May 08, 2019 08:25 PM

After Blast, Jiangsu Waters Down Initial Plan to Shutter Thousands of Chemical Firms

A carbon monoxide production facility in Nanjing, East China’s Jiangsu province, in November 2017. Photo: IC Photo
A carbon monoxide production facility in Nanjing, East China’s Jiangsu province, in November 2017. Photo: IC Photo

While authorities in the eastern province of Jiangsu are beefing up safety standards in the wake of the devastating chemical blast that killed 78 in March, the industry appears to have used its heft to lobby against the most drastic proposed measures, according to insiders.

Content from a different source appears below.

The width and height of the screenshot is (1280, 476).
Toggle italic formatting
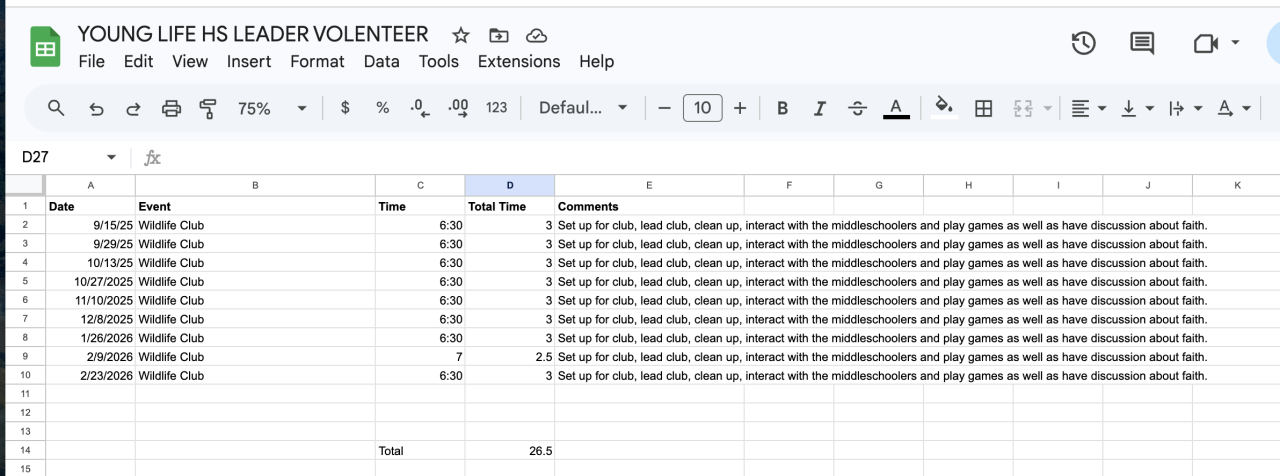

The blast at the Jiangsu Tianjiayi Chemicals fertilizer and pesticide plant in Xiangshui county left a 100 meter-wide (328 feet) crater and released hazardous chemicals into the air and water nearby. The cause appears to have been the improper storage of inflammable hazardous waste. Inspectors flagged safety risks at the plant in a visit a year earlier.

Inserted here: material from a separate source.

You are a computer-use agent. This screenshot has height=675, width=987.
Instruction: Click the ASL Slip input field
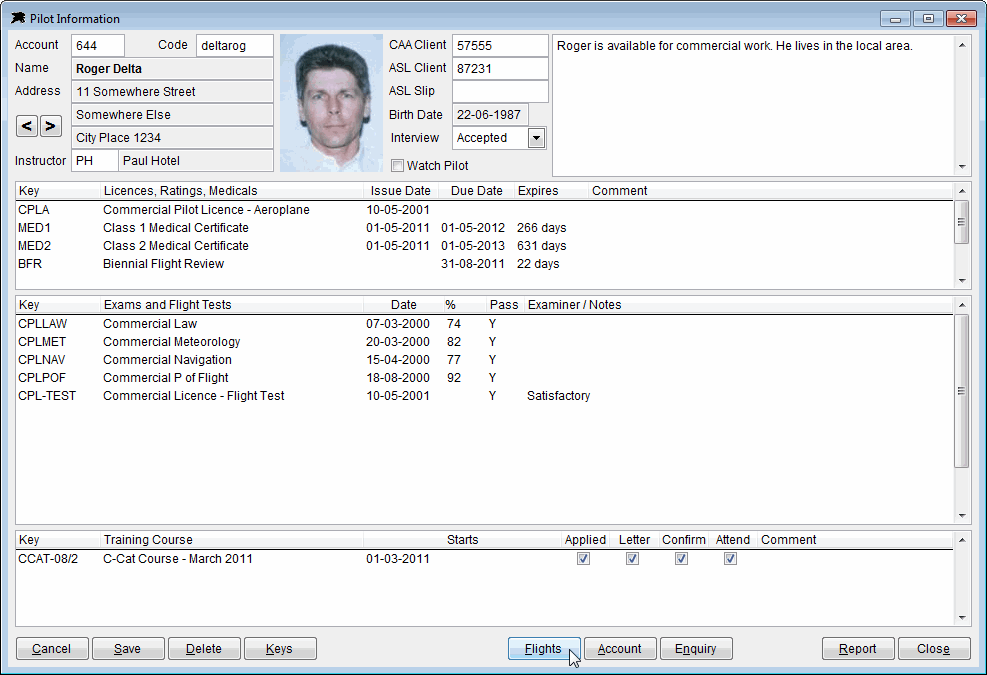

In response, the provincial government announced plans this week to speed up the relocation of smaller chemical companies away from densely populated urban areas, and those that stay open will have to beef up security standards or close their doors by 2020. Chemical plants located within a kilometer (0.6 miles) of the Yangtze River will also have to relocate or close by the same date.

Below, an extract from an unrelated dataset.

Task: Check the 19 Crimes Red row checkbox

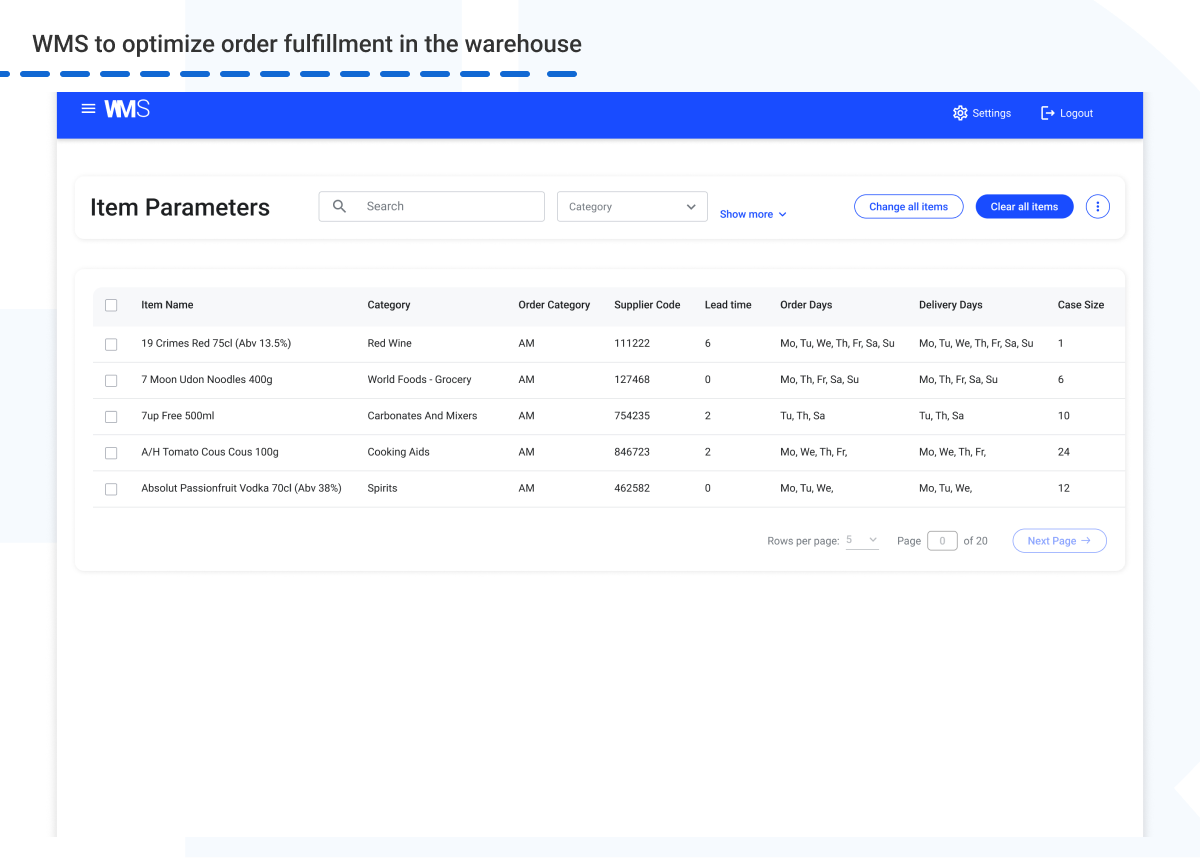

Yet the new plan has faced strong opposition from the Jiangsu’s influential chemical industry, insiders say. The province is a major producer of pesticides and dyes, with total output second in China only to neighboring Shandong province. Jiangsu is home to 4,280 chemical companies and 50 chemical parks, according to the Jiangsu Chemical Industry Association (JCIA). Chemicals are seen as a “pillar” industry, sources say, with authorities wary that legislation would affect the province’s employment levels and economic development.

An earlier draft of the government’s plan released for consultation in April proposed reducing the number of chemical companies in the province by 70% to 1,000 and the number of chemical parks by 60% to 20. Yet the industry pushed for a less dramatic draft, according to Qin Zhiqiang the president of the JCIA. In the final version of the rules, the government said it will only close chemical enterprises “that are not in compliance with legal regulations” and will “continue to reduce the number of chemical parks” without providing specific information.

Yet so far closing chemical parks is proving difficult. On April 16, the Yancheng city government announced that it would close the Xiangshui industrial park, where the March blast occurred. However, Caixin found the park’s two largest enterprises, Jiangsu United Chemicals Technology Co. Ltd. and Yancheng United Chemicals Technology Co. Ltd., remain open, with their staff receiving no instructions to work elsewhere.

In other places, there has been a lack of clarity for employees where closures are planned. At the three chemical parks near the city of Nantong that have been told to close their doors, staff have not received compensation or new placements, leading to protests.

As of mid-April, police had detained at least 26 people in relation to safety lapses at the Xiangshui site, mainly from Tianjiayi Chemicals. Yet locals have long complained about lax safety standards among the smaller chemical plants. A blast at the same park killed eight people in 2008, and a chlorine leak harmed dozens three years later.

Chemical blasts caused by lax storage standards have been a frequent issue in China in recent years. In November, a blast caused by a vinyl chloride leak at a chemical plant in North China’s Hebei province killed 24 and injured 21. At least 165 people died when chemicals in a shipping container exploded at the port of Tianjin in April 2015.